Introduction
Step into a world of dots, mirrors, and endless repetition — and you’ll find yourself inside the mind of Yayoi Kusama, one of the most fascinating and unconventional artists of our time. More than just an artist, Kusama is a storyteller, a rebel, and a force who turned her inner struggles into a visual language the whole world can feel, even if they don’t fully understand it.

But who really is Yayoi Kusama, beyond the polka dots?


From Matsumoto to Manhattan: The Making of an Icon

Born in 1929 in Matsumoto, Japan, Yayoi Kusama began painting from a very young age, not as a hobby, but as a way to cope. She experienced visual hallucinations early in life: dots that covered everything, flowers that spoke, fields that stretched endlessly. Rather than run from them, she drew them. Art became her medicine, and repetition was her ritual.

In the 1950s, she made a bold move, she wrote to Georgia O’Keeffe, asking for guidance. Encouraged by her response, Kusama moved to New York in 1958 with just her art and a stubborn sense of self.


Art That Echoes the Mind

Kusama’s work isn’t just visual, it’s psychological. Every dot, every mirror, every pumpkin is a symbol of obsession, reflection, and control.
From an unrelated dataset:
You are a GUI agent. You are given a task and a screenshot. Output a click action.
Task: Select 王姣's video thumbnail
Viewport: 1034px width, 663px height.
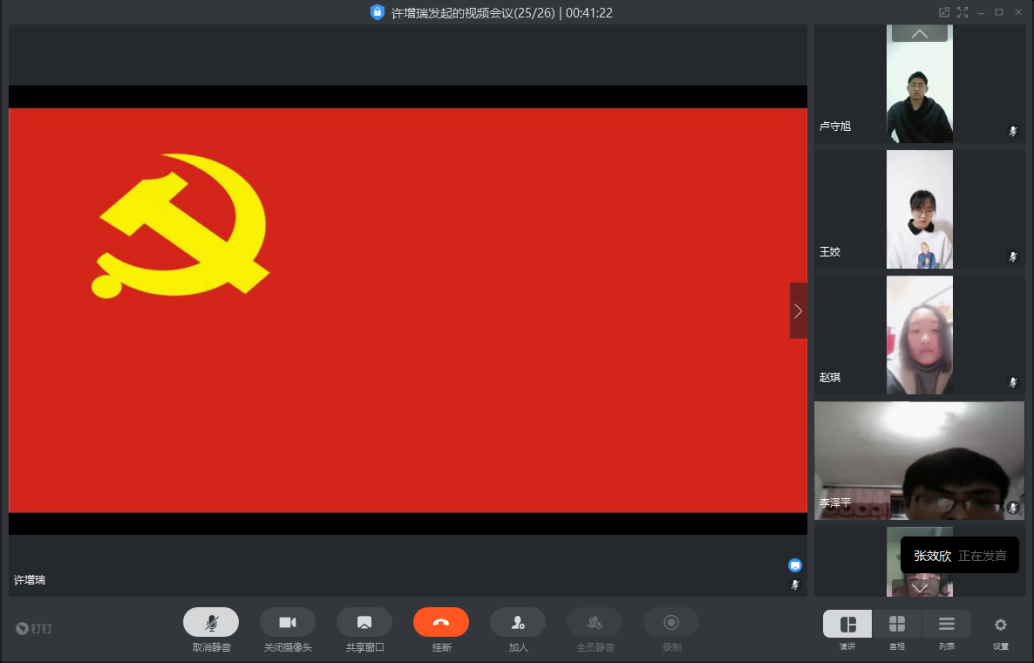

She once said, “I fight pain, anxiety, and fear every day, and the only method I have found that relieves my illness is to keep creating art.”

Whether it’s her Infinity Mirror Rooms, where viewers see endless reflections of themselves, or her dot-covered sculptures, Kusama’s art confronts viewers with a strange sense of both self and nothingness.


The Polka Dot Revolution

To Kusama, the polka dot isn’t just decoration, it's a philosophy. It represents the universe, the void, the self dissolving into the whole. “Our earth is only one polka dot among a million stars in the cosmos,” she once wrote.

Her use of dots challenges the idea of identity. In a way, her art invites us to lose ourselves in repetition, and maybe find something deeper in return.


Performance, Protest, and Provocation

Kusama was far more than a painter. In 1960s New York, she made waves with provocative performances, body painting festivals, and anti-war “happenings” in Central Park. At a time when the art world was male-dominated and Western-centric, she was an outsider, an Asian woman daring to be seen.

She didn’t just want to make art, she wanted to shake the system.


The Return to Japan and Rebirth

In 1973, Kusama returned to Japan, where she voluntarily checked herself into a psychiatric hospital, a place she still calls home today. But instead of disappearing, she became more prolific than ever. From this quiet space, she continued creating, and the world finally began to catch up.

In the 2000s and 2010s, major retrospectives, museum installations, and global collaborations (with brands like Louis Vuitton) brought her into the mainstream, not as a trend, but as a legend.


Legacy of Infinity

Today, Yayoi Kusama is in her 90s, still working, still wearing her iconic red wig, and still building universes filled with dots, pumpkins, and mirrors. Her story is not just about art — it’s about survival, expression, and the power of turning pain into beauty.

In an age of noise, she teaches us that repetition is not monotony, but meditation. That art doesn’t need to explain, it only needs to be.


Closing Thought
To walk through a Kusama installation is to wander through someone’s mind and come out changed. She shows us that infinity isn’t just out there in the stars, it’s inside us.